Like much of the mass atrocity prevention agenda, early warning does not exist in a vacuum; each program warns about a specific event, for a specific audience. Some programs, formal and informal, identify local threats to vulnerable civilians: in northern Nigeria, an interfaith consortium gathers town-level data about trends in mass violence, for town-level use. The scope of the Early Warning Project is general by design. The project’s statistical model—and, to a partial extent, its expert opinion pool—measure risk in “country-years,” namely, annual, country-level indicators of mass violence. In tandem, the model and the expert pool can describe the risk of mass violence in Sudan, in 2015; only the pool, with its malleable question set, can describe the same risk in Darfur during November of the same year. The predictive model is only as nuanced as its data allows. Without more granular indicators, more specific prediction exceeds the project’s scope. It leaves to others—field researchers, journalists, human rights monitors—the question of how perpetrators may kill, or where, or when.

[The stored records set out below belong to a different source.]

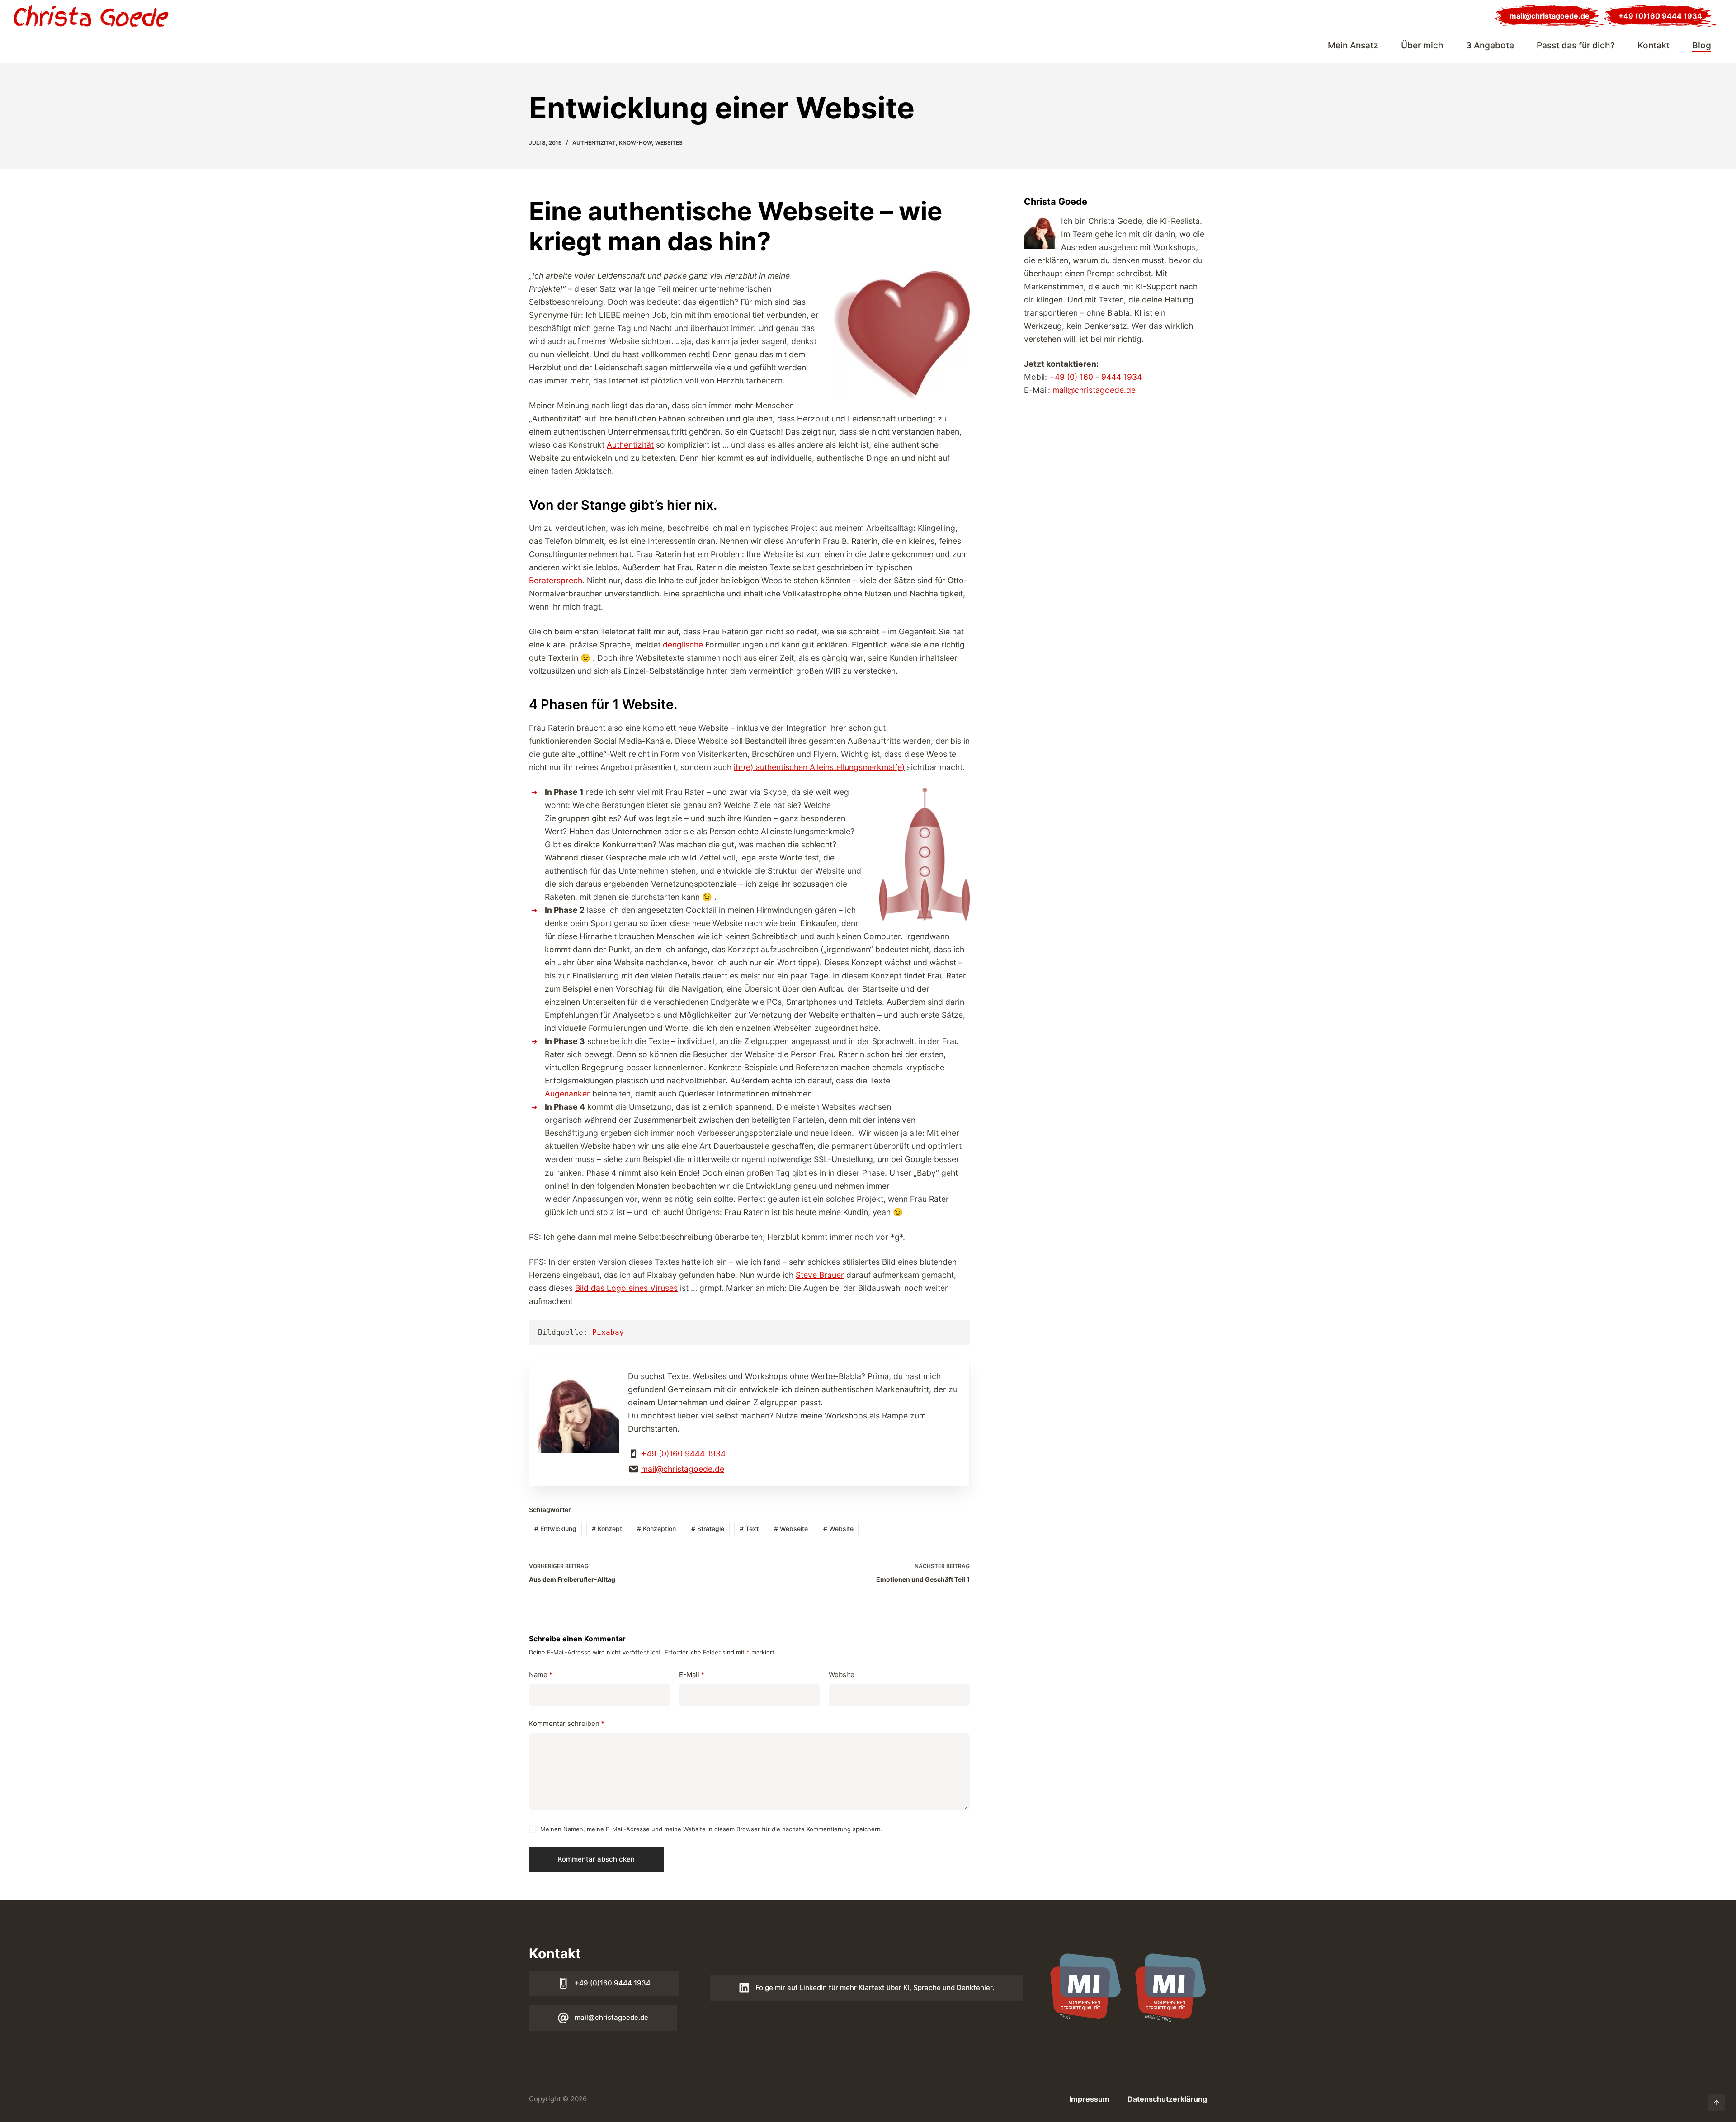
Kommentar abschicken (596, 1859)
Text (749, 1528)
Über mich (1422, 45)
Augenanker (567, 1093)
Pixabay (608, 1332)
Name (540, 1674)
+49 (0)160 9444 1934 (1660, 15)
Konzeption (656, 1528)
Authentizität (594, 142)
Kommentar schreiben (566, 1723)
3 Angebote (1490, 45)
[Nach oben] (1716, 2102)
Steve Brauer (820, 1275)
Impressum (1089, 2098)
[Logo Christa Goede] (91, 16)
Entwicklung (555, 1528)
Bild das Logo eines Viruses (626, 1288)
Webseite (791, 1528)
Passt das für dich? (1576, 45)
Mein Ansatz (1353, 45)
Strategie (707, 1528)
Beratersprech (555, 580)
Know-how (635, 142)
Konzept (607, 1528)
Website (838, 1528)
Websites (669, 142)
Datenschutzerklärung (1167, 2098)
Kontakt (1653, 45)
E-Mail (691, 1674)
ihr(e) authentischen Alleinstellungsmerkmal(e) (819, 767)
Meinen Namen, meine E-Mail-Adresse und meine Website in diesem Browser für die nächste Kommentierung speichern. (711, 1829)
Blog (1701, 45)
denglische (683, 644)
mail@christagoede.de (1550, 15)
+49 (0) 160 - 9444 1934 (1095, 377)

If the project’s audience is diverse, it is also limited. The explicit audience of the project’s warnings is a digital public: an assortment of individuals, organizations, and officials, often linked to institutions of the so-called global North, with continuous access to web-based information. This is a significant improvement from the status quo. Existing attempts at systematic warning models, such as those spearheaded by the CIA-funded Political Instability Task Force, are proprietary to the U.S. government; separate public efforts to assess and rank the global risk of mass violence, such as the International Crisis Group’s CrisisWatch bulletin, often lack comprehensiveness, whatever their qualitative value. Despite these improvements, the shortcomings of the program’s audience are also clear. These warnings are not intended for communities in conflict-affected areas. In fact, civilians and civil society for whom violence is imminent will likely find little use for the program’s country-year assessments. These groups may receive separate, more specific warnings that describe the time and location of a society’s mass violence.

In some circumstances, a common practice of mass atrocity prevention is unachievable and unproductive. As AIPR Board Member Sheri Rosenberg often observes, the relative entropy of the field of mass atrocity prevention may prove more fruitful than its false organization. A practitioner may approach the prevention of mass violence from various angles and levels of political organization, each equally as worthy as its counterpart.

ew2Several approaches to prevention, however, may benefit from the agenda the Early Warning Project’s risk assessments provide. Where it works best, the Early Warning Project is an agenda-setting tool: it tells practitioners, if imperfectly, which crises loom on the near horizon. For the informed practitioner, the program’s findings will contain few surprises (any way you slice it, the likelihood of mass violence in countries like Myanmar is an apparent fact). Its strength is not in the creation of new knowledge, but in the transparent collection of existing knowledge about global trends in mass violence. The statistical model’s criteria is publicly accessible: through its blog, the project is also finding ways to make the conclusions of its expert pool equally transparent. The advocacy efforts of coalition groups like the Prevention and Protection Working Group, which informed the creation of the U.S. government’s Atrocities Prevention Board, or the R2P Focal Points initiative of the Global Centre for the Responsibility to Protect, which organizes global collective support for the “responsibility to protect” doctrine, are often ad-hoc. These groups may use the Early Warning Project’s findings, as well as associated media coverage, as a wedge for collective global and regional action.

Of course, the political tenuousness of prevention will remain. One imagines the government of South Sudan, for example, is none too pleased by its unfortunate rank on the Early Warning Project’s list. But the possibility of limited consensus, often elusive in the practice of mass atrocity prevention, will likely advance our current status quo.